Please output every item below word for word, with the pictures left out.

* start Records for the task *

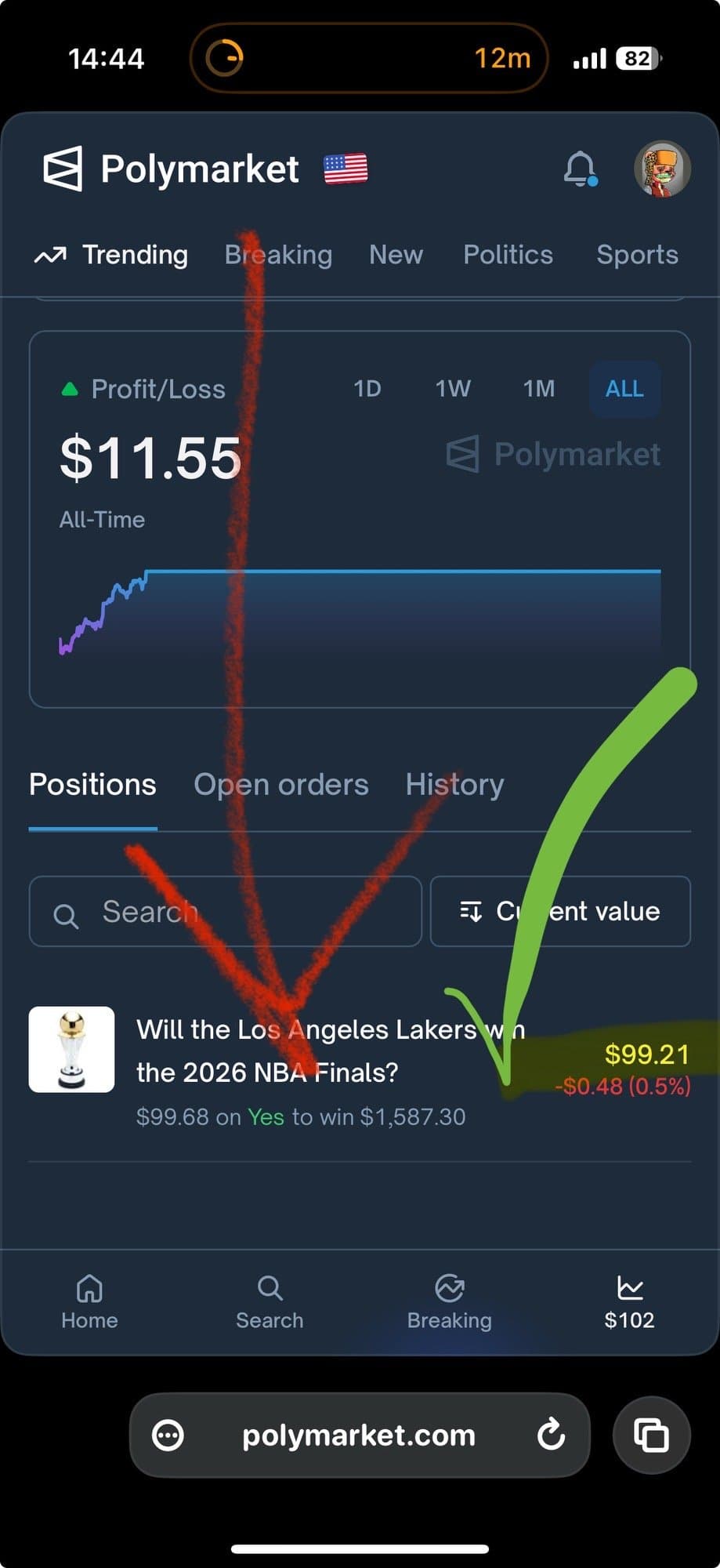Open the browser tabs overview
This screenshot has width=720, height=1568.
pyautogui.click(x=651, y=1435)
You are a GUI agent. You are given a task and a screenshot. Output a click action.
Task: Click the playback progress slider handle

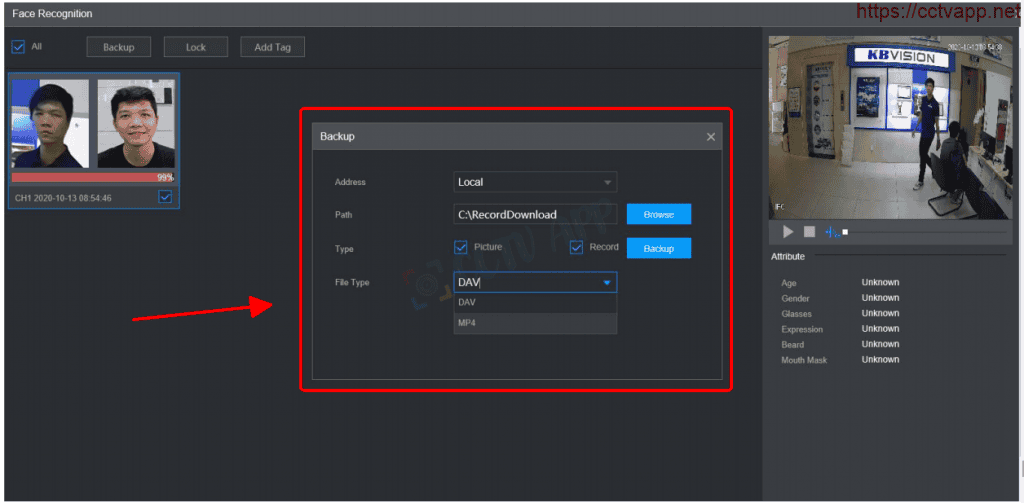845,232
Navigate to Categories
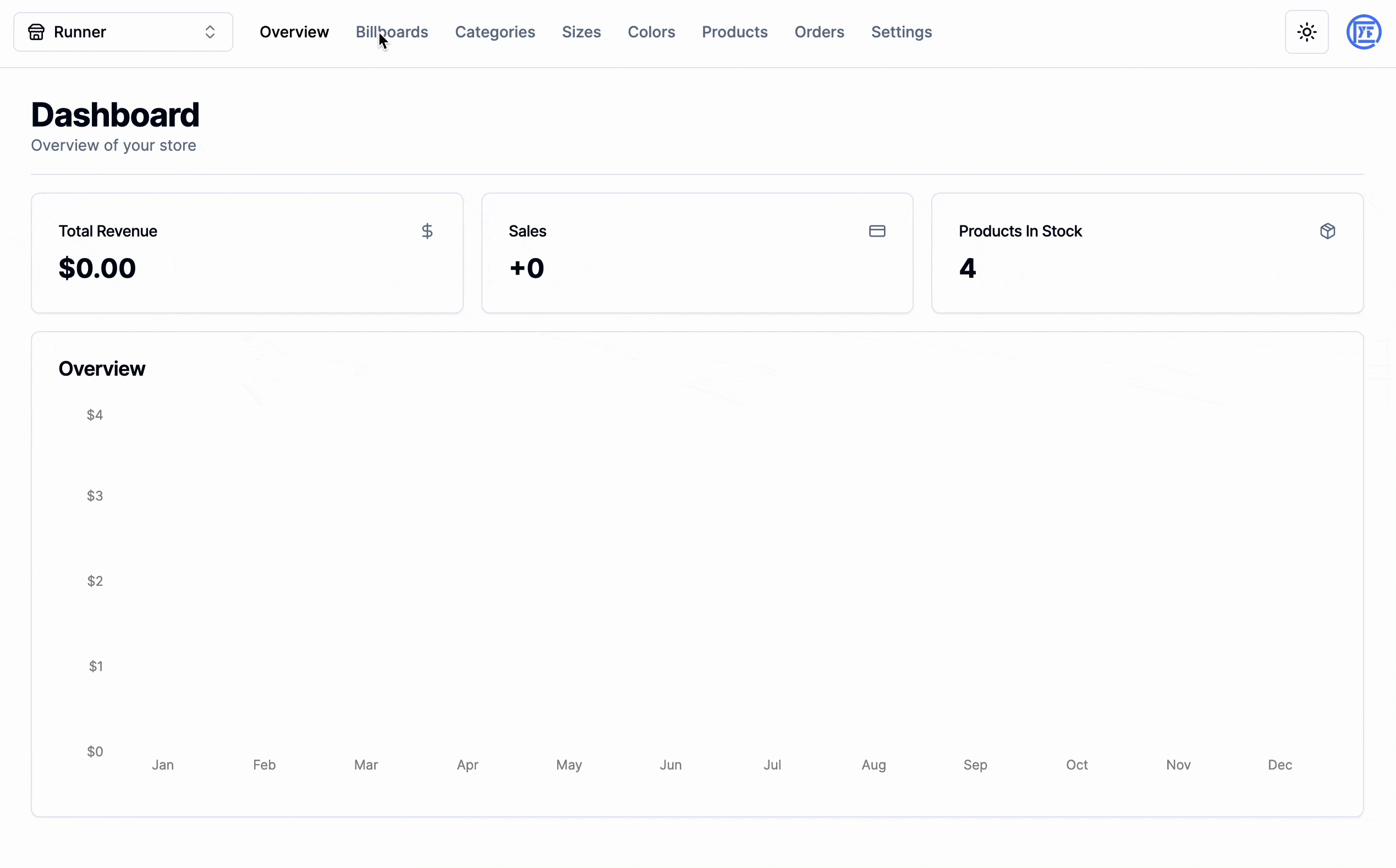This screenshot has width=1396, height=868. pyautogui.click(x=495, y=32)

* end Records for the task *

[Task answer]:
Open the browser tabs overview
This screenshot has width=720, height=1568.
pyautogui.click(x=651, y=1435)
You are a GUI agent. You are given a task and a screenshot. Output a click action.
Task: Click the playback progress slider handle

845,232
Navigate to Categories
This screenshot has width=1396, height=868. pyautogui.click(x=495, y=32)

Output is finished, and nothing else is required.